Cytat Zamieszczone przez gabba Zobacz posta
Kwasek i sodę używa się w celu usunięcia złogów z kwasu moczowego, który się wytrącił pod wpływem jonów zawartych w twardej wodzie. Soda jest zasadowa, więc z kwasem moczowym tworzy sól, którą można wypłukać z pieluch. Kwasek jak sama nazwa wskazuje jest kwaśny i służy również do usunięcia kwasu moczowego ale w inny sposób. Wypiera kwas moczowy, zastępuje go (chyba tworzy sole rozpuszczalne w wodzie). Ale uwaga, trzeba go wypłukiwać ciepłą wodą, bo inaczej również się wytrąci i wtedy w pieluchach zostanie i kwas moczowy i kwasek.

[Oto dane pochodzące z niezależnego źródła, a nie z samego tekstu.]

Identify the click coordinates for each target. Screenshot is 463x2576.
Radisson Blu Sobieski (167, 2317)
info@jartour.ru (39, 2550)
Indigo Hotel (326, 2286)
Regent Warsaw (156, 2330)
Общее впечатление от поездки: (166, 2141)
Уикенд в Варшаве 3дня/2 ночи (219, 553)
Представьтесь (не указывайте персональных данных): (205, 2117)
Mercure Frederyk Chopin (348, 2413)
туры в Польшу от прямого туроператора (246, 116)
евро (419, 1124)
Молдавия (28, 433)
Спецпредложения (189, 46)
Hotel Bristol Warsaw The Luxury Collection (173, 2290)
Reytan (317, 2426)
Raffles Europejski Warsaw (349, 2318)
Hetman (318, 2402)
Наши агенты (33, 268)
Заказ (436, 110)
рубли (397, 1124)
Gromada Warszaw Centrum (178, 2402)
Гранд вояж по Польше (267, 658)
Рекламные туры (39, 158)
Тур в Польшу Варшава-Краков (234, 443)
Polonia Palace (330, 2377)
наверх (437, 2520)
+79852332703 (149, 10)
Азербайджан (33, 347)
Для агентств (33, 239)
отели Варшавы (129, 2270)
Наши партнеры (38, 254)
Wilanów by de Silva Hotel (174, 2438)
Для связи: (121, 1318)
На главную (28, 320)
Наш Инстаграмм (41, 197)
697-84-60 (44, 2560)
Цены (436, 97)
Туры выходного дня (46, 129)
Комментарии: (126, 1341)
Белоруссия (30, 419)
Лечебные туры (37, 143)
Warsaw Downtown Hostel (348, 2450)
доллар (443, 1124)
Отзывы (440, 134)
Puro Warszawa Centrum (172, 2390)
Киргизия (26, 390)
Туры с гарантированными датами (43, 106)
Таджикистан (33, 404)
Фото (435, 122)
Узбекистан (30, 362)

Do pralki lepiej nadaje się soda bo pralka płucze zimną wodą. Jak komuś chce się bawić w płukanie ręczne w ciepłej wodzie to może używać kwasku.

Co do odkażacza: Ma odkazić tzn. zabić bakterie które podejrzewamy, że rozmnożyły się w pieluchach i np powodują brzydki zapach. Stosuje się go zamiast gotowania, żeby nie zniszczyć pieluch, ale czy działa tak samo, tego nikt nie wie...
Dzięki za proste i konkretne wyjaśnienie Dziękuję w ogóle wszystkim forumowiczkom, które tu swoje rady pisały.

Ja dziś po zwykłym praniu kieszonki z pulem wywiesiłam, a wkłady zalałam wrzątkiem i wsypałam kwasku. Zostawiłam na kilka godzin. Ale zapach po łazience poleciał! Niesamowite! Pierwszy raz taki eksperyment robię. Następnie wylałam pieluchową herbatkę i znów wrzątkiem je. I znów zaleciało niemożliwie! Teraz się jeszcze strippingują i płuczą na krótkim (30 min) programem na 40stopni, bez proszku oczywiście. Nie mogę się doczekać, aż wyschną. Jestem pewna, że będzie różnica.